Task inputs =>
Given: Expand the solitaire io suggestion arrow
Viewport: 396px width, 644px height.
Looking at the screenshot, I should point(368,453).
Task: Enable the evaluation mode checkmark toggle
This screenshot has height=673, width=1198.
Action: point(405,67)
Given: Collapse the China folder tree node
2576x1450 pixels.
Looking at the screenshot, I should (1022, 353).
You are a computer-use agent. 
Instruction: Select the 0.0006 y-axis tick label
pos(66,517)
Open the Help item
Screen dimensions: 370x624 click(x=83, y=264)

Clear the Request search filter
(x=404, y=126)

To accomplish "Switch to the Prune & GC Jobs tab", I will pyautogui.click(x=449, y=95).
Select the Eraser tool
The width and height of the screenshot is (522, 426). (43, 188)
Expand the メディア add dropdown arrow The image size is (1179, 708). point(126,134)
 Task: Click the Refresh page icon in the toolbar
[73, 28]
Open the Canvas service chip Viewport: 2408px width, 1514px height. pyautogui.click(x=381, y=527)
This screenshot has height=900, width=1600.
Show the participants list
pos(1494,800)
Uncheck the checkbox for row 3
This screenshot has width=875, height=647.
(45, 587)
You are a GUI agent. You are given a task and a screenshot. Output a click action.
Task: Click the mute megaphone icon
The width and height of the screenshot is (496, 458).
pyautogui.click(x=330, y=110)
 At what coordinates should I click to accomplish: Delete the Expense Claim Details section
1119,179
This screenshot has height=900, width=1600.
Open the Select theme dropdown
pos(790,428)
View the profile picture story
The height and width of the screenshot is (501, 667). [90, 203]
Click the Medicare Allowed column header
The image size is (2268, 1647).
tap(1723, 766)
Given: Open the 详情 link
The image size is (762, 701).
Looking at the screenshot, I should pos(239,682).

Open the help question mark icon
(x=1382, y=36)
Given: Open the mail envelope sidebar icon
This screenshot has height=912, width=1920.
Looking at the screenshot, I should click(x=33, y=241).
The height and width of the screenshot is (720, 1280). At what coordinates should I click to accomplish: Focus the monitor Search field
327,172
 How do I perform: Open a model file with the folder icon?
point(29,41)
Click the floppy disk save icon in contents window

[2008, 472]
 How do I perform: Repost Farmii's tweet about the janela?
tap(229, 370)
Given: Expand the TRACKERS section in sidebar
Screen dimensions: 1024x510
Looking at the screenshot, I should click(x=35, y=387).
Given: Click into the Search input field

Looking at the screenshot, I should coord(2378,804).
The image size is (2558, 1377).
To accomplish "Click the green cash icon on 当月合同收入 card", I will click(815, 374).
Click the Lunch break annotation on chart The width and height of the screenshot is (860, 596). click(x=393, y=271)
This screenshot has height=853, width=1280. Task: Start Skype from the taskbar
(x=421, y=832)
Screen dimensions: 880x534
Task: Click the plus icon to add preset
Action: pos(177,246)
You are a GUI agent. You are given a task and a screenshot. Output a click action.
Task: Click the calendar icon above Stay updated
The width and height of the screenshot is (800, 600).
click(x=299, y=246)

What you need to do => Rewrite all of the items above, swapping every "Expand" for "Unfold" and leaving the rest of each line unchanged.

Expected answer =>
Given: Unfold the solitaire io suggestion arrow
Viewport: 396px width, 644px height.
Looking at the screenshot, I should point(368,453).
Task: Enable the evaluation mode checkmark toggle
This screenshot has height=673, width=1198.
Action: point(405,67)
Given: Collapse the China folder tree node
2576x1450 pixels.
Looking at the screenshot, I should (1022, 353).
You are a computer-use agent. 
Instruction: Select the 0.0006 y-axis tick label
pos(66,517)
Open the Help item
Screen dimensions: 370x624 click(x=83, y=264)

Clear the Request search filter
(x=404, y=126)

To accomplish "Switch to the Prune & GC Jobs tab", I will pyautogui.click(x=449, y=95).
Select the Eraser tool
The width and height of the screenshot is (522, 426). (43, 188)
Unfold the メディア add dropdown arrow The image size is (1179, 708). point(126,134)
 Task: Click the Refresh page icon in the toolbar
[73, 28]
Open the Canvas service chip Viewport: 2408px width, 1514px height. pyautogui.click(x=381, y=527)
This screenshot has height=900, width=1600.
Show the participants list
pos(1494,800)
Uncheck the checkbox for row 3
This screenshot has width=875, height=647.
(45, 587)
You are a GUI agent. You are given a task and a screenshot. Output a click action.
Task: Click the mute megaphone icon
The width and height of the screenshot is (496, 458).
pyautogui.click(x=330, y=110)
 At what coordinates should I click to accomplish: Delete the Expense Claim Details section
1119,179
This screenshot has height=900, width=1600.
Open the Select theme dropdown
pos(790,428)
View the profile picture story
The height and width of the screenshot is (501, 667). [90, 203]
Click the Medicare Allowed column header
The image size is (2268, 1647).
tap(1723, 766)
Given: Open the 详情 link
The image size is (762, 701).
Looking at the screenshot, I should pos(239,682).

Open the help question mark icon
(x=1382, y=36)
Given: Open the mail envelope sidebar icon
This screenshot has height=912, width=1920.
Looking at the screenshot, I should click(x=33, y=241).
The height and width of the screenshot is (720, 1280). At what coordinates should I click to accomplish: Focus the monitor Search field
327,172
 How do I perform: Open a model file with the folder icon?
point(29,41)
Click the floppy disk save icon in contents window

[2008, 472]
 How do I perform: Repost Farmii's tweet about the janela?
tap(229, 370)
Given: Unfold the TRACKERS section in sidebar
Screen dimensions: 1024x510
Looking at the screenshot, I should click(x=35, y=387).
Given: Click into the Search input field

Looking at the screenshot, I should coord(2378,804).
The image size is (2558, 1377).
To accomplish "Click the green cash icon on 当月合同收入 card", I will click(815, 374).
Click the Lunch break annotation on chart The width and height of the screenshot is (860, 596). click(x=393, y=271)
This screenshot has height=853, width=1280. Task: Start Skype from the taskbar
(x=421, y=832)
Screen dimensions: 880x534
Task: Click the plus icon to add preset
Action: pos(177,246)
You are a GUI agent. You are given a task and a screenshot. Output a click action.
Task: Click the calendar icon above Stay updated
The width and height of the screenshot is (800, 600).
click(x=299, y=246)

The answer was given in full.